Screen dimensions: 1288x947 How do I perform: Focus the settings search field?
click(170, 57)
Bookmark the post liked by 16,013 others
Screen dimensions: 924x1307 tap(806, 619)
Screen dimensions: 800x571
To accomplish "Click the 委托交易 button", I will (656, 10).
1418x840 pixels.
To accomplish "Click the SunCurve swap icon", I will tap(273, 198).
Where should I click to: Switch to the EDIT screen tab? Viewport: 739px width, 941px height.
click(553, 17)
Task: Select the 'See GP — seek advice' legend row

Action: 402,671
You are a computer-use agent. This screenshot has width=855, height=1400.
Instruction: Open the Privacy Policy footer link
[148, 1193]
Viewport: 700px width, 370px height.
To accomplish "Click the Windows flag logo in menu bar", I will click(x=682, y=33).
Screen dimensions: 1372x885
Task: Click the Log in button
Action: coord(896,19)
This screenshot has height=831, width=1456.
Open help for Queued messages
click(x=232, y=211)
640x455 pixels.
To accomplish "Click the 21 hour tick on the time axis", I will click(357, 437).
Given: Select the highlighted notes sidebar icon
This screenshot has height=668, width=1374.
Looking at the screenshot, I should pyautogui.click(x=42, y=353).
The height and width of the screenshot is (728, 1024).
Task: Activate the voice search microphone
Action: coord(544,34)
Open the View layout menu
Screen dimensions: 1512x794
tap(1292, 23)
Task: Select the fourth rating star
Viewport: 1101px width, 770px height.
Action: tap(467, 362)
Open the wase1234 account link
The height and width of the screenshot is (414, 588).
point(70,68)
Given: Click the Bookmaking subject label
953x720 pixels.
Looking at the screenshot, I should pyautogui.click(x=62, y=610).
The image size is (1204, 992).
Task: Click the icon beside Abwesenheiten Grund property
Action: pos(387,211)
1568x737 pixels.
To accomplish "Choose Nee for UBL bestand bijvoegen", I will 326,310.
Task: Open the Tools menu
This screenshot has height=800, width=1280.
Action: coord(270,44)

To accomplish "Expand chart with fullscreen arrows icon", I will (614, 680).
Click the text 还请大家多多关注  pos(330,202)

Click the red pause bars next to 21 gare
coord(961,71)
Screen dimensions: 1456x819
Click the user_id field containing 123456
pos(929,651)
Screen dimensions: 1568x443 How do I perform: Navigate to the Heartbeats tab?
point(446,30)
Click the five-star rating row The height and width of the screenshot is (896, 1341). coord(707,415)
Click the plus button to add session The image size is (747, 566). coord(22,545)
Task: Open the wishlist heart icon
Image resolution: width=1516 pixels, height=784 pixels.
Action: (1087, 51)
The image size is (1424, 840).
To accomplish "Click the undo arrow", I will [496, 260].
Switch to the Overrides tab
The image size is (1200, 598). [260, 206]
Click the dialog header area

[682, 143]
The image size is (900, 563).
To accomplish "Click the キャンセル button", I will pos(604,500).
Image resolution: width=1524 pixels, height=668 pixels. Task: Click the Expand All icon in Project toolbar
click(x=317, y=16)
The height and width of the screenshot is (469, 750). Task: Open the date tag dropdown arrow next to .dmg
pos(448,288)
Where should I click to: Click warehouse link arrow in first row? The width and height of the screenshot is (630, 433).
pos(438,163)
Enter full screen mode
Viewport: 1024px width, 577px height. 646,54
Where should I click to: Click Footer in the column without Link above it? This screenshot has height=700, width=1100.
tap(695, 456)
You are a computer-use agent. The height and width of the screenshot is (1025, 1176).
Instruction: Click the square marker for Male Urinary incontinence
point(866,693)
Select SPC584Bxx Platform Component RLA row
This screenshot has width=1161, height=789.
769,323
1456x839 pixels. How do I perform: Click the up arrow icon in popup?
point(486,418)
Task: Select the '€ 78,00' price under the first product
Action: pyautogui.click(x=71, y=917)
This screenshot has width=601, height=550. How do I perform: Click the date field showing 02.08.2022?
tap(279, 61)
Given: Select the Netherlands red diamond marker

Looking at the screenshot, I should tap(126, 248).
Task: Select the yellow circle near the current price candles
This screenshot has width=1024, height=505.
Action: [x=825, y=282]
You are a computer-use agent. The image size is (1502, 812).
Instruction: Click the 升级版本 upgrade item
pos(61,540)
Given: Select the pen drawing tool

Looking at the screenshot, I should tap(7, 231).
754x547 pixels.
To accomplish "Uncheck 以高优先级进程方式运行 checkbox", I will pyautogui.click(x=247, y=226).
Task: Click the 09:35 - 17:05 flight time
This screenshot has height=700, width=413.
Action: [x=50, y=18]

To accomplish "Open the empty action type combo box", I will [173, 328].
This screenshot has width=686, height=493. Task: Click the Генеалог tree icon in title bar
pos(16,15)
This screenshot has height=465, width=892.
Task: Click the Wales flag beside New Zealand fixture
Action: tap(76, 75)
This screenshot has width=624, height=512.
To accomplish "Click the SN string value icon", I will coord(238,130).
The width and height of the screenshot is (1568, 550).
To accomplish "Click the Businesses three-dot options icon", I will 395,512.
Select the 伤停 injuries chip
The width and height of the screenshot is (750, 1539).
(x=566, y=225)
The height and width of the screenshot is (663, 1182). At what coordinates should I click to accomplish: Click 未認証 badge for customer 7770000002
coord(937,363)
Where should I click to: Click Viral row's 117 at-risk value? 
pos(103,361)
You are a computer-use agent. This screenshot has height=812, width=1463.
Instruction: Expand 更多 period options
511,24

■ Aim of the task
Look above for the line that contains "Image resolution: width=1524". Starting there, transcribe every line exactly until you have copied the line that contains "The width and height of the screenshot is (1568, 550).".

■ Answer box
Image resolution: width=1524 pixels, height=668 pixels. Task: Click the Expand All icon in Project toolbar
click(x=317, y=16)
The height and width of the screenshot is (469, 750). Task: Open the date tag dropdown arrow next to .dmg
pos(448,288)
Where should I click to: Click warehouse link arrow in first row? The width and height of the screenshot is (630, 433).
pos(438,163)
Enter full screen mode
Viewport: 1024px width, 577px height. 646,54
Where should I click to: Click Footer in the column without Link above it? This screenshot has height=700, width=1100.
tap(695, 456)
You are a computer-use agent. The height and width of the screenshot is (1025, 1176).
Instruction: Click the square marker for Male Urinary incontinence
point(866,693)
Select SPC584Bxx Platform Component RLA row
This screenshot has width=1161, height=789.
769,323
1456x839 pixels. How do I perform: Click the up arrow icon in popup?
point(486,418)
Task: Select the '€ 78,00' price under the first product
Action: pyautogui.click(x=71, y=917)
This screenshot has width=601, height=550. How do I perform: Click the date field showing 02.08.2022?
tap(279, 61)
Given: Select the Netherlands red diamond marker

Looking at the screenshot, I should tap(126, 248).
Task: Select the yellow circle near the current price candles
This screenshot has width=1024, height=505.
Action: [x=825, y=282]
You are a computer-use agent. The image size is (1502, 812).
Instruction: Click the 升级版本 upgrade item
pos(61,540)
Given: Select the pen drawing tool

Looking at the screenshot, I should tap(7, 231).
754x547 pixels.
To accomplish "Uncheck 以高优先级进程方式运行 checkbox", I will pyautogui.click(x=247, y=226).
Task: Click the 09:35 - 17:05 flight time
This screenshot has height=700, width=413.
Action: [x=50, y=18]

To accomplish "Open the empty action type combo box", I will [173, 328].
This screenshot has width=686, height=493. Task: Click the Генеалог tree icon in title bar
pos(16,15)
This screenshot has height=465, width=892.
Task: Click the Wales flag beside New Zealand fixture
Action: tap(76, 75)
This screenshot has width=624, height=512.
To accomplish "Click the SN string value icon", I will coord(238,130).
The width and height of the screenshot is (1568, 550).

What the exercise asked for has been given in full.